Agent Fault taxonomies
While I haven’t found anything comparable to MITRE ATLAS for general “dumb agent” patterns, I found a study where the most common failures were documented. These include:
Dependency and Integration Changes
Data and Type Mismatch
LLM Behaviour and Interface Changes
State and Control Complexity
External API and Tool Changes
Weak Error Handling and Logging
[etc]
I expect that over time, most agents will behave fairly similar regardless of the environment they live in. This means that we can have a reference for common agent failure patterns and compare against that.
Category 2: Not Reference-Based Techniques
No predetermined correct behavior. Intent is inferred from the signal properties of the input, output, or action itself.
Encoder-Only Classifier
You don’t need Charles Dickens to write a narrative on whether the agent forgot to pull a document and made up some numbers.
A simple Y/N is fine.
So you can use encoder-only models. They process text but don’t generate it. They apply full bidirectional attention over the entire input, they capture token interdependencies better than decoder-only LLMs.
Some vendors train or fine-tune a BERT-family model (DeBERTa, RoBERTa, ModernBERT) on labeled examples of aligned vs. misaligned, or benign vs. malicious, inputs. The model outputs a scalar (0.0–1.0) against a threshold you define.
Finite State Machine-Based Semantic Parsing
I highly recommend Akash Mandal’s article on this.
A finite state machine (FSM) is defined over the semantic space of valid agent actions, namely states representing tool call types and transitions representing allowable sequences.
At runtime, the observed action sequence is parsed through the FSM. States outside the machine are violations; unexpected transitions are anomalies.
The FSM first evaluates stream-by-stream intent by checking if the agent’s real-time network behavior conforms to a valid syntactic state machine. The FSM defines a strict mathematical boundary of what the agent is allowed to do next based on its current state.

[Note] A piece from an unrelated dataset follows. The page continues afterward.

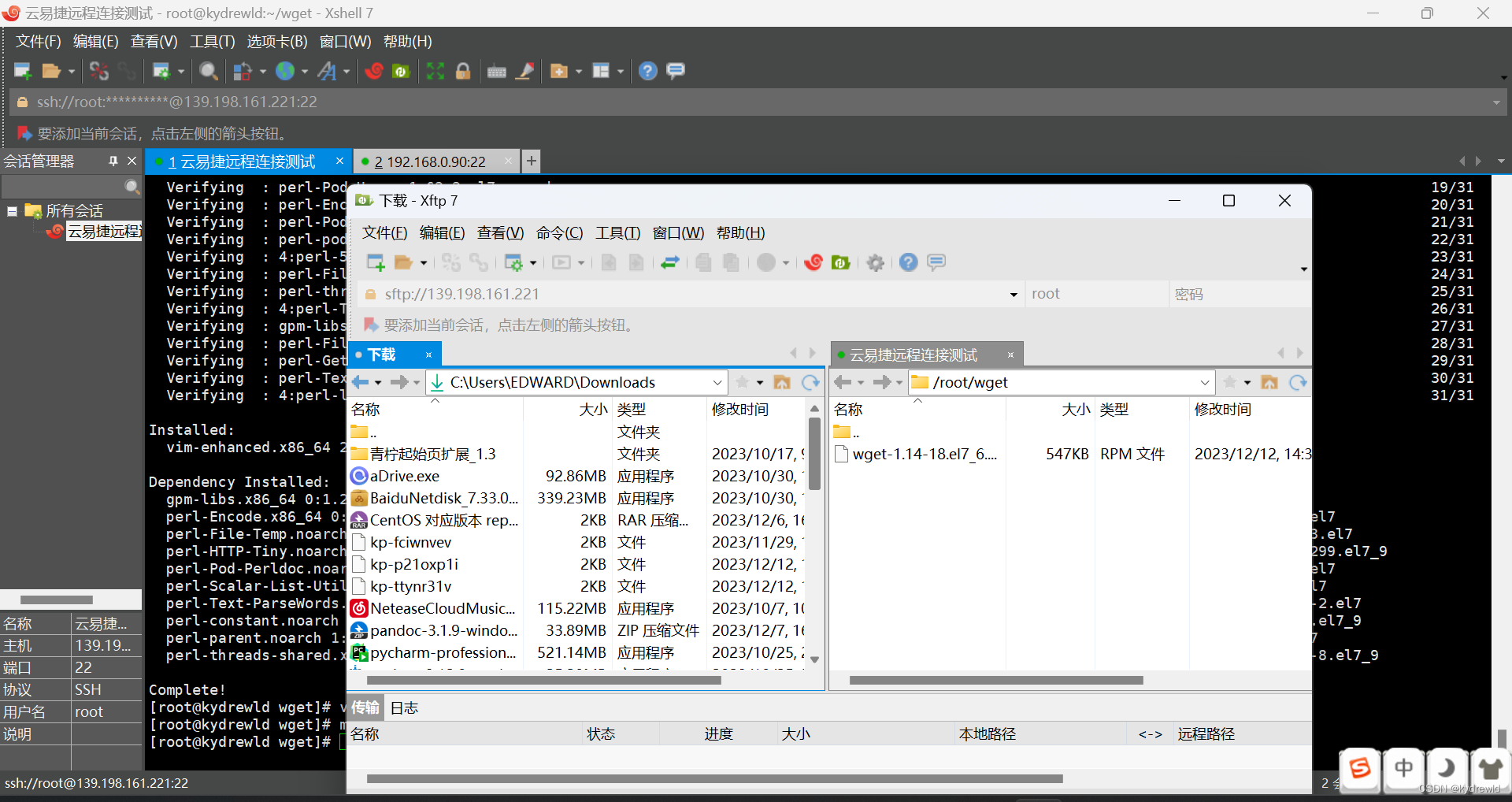Lock the terminal screen
Image resolution: width=1512 pixels, height=802 pixels.
463,71
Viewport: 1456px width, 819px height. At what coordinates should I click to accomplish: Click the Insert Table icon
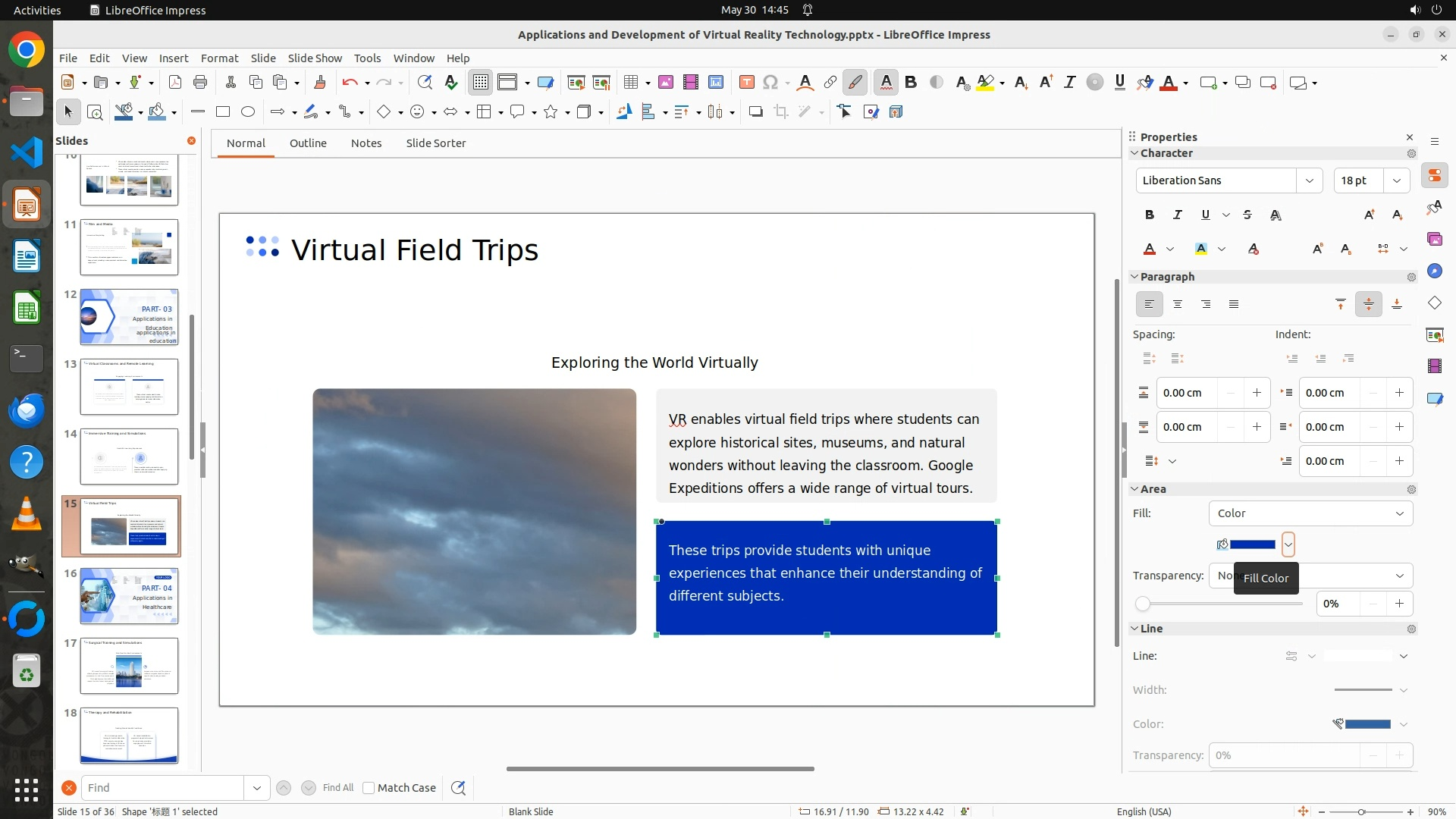630,83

If the agent is in a CHAT_REQUEST state and suddenly attempts to stream data to an unconfigured external IP address without transitioning through an approved tool-use state, the FSM hits an undefined transition.
While a single anomalous transition can be indicative of intent drift or some malicious dark forces, you may still have individually valid activities that can only be determined anomalous when they constitute a chain.

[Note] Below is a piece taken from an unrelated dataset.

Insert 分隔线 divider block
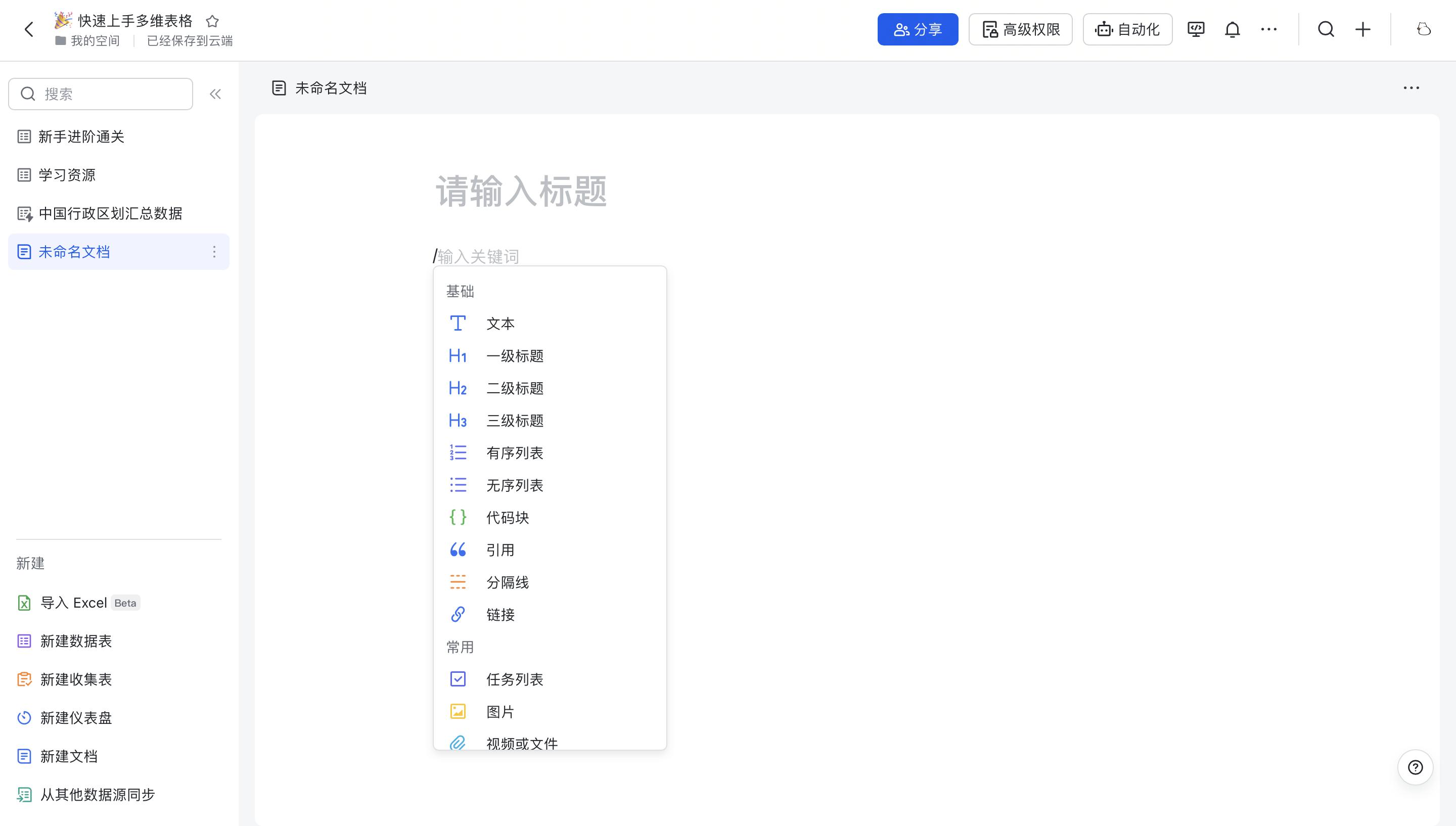This screenshot has width=1456, height=826. 507,582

Category 3: Learning-Based Techniques
The system learns what normal looks like from observed behavior. Deviations signal potential intent misalignment.
Sandbox - Behavioral Profiling and Dry Runs
Run the agent in a controlled environment and observe what it actually does: which tools it calls, what data volumes it handles, what external destinations it reaches, what system calls it makes.

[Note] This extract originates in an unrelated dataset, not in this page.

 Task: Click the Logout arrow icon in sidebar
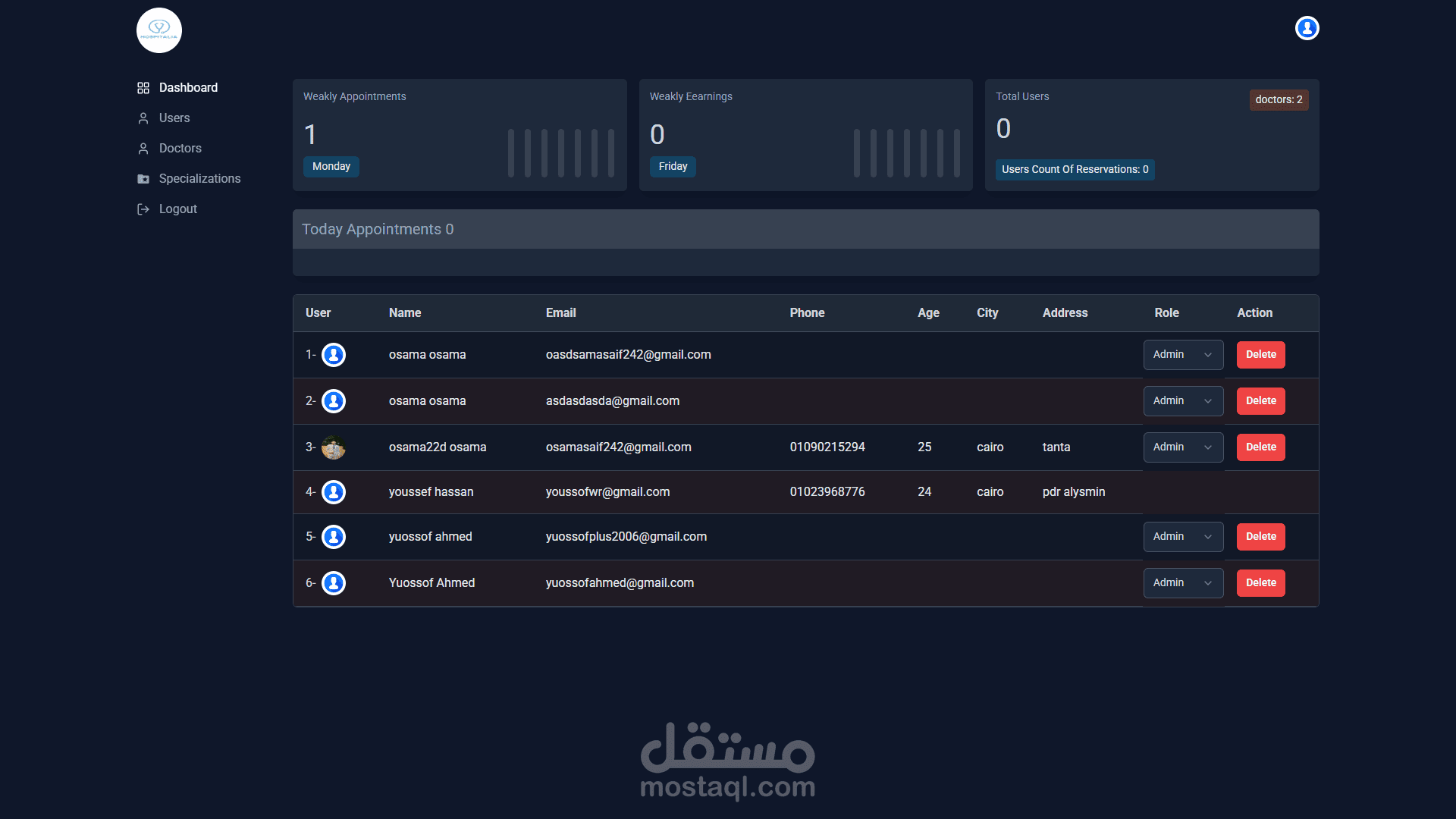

Once you have the data, you can either:
Graduate the actions into production (perhaps even deterministically rather than invoking another production Agent)
Use that observed profile as the reference for defining least-privilege permissions, just-in-time access controls, deviation alerting. The bad part is that the agent can behave differently in production than it did in the sandbox.
Anomaly Detection on Tool Call Patterns
Sits as an active, inline telemetry monitor on your orchestration thread. It flags anomalies like recursive loops (e.g., the agent calling the same tool 15 times with minor argument variations), severe token count spikes, or out-of-order tool executions that violate basic programmatic workflows. It acts as an operational circuit breaker, killing the agent's execution loop before an infinite loop racks up a massive API bill or floods downstream systems.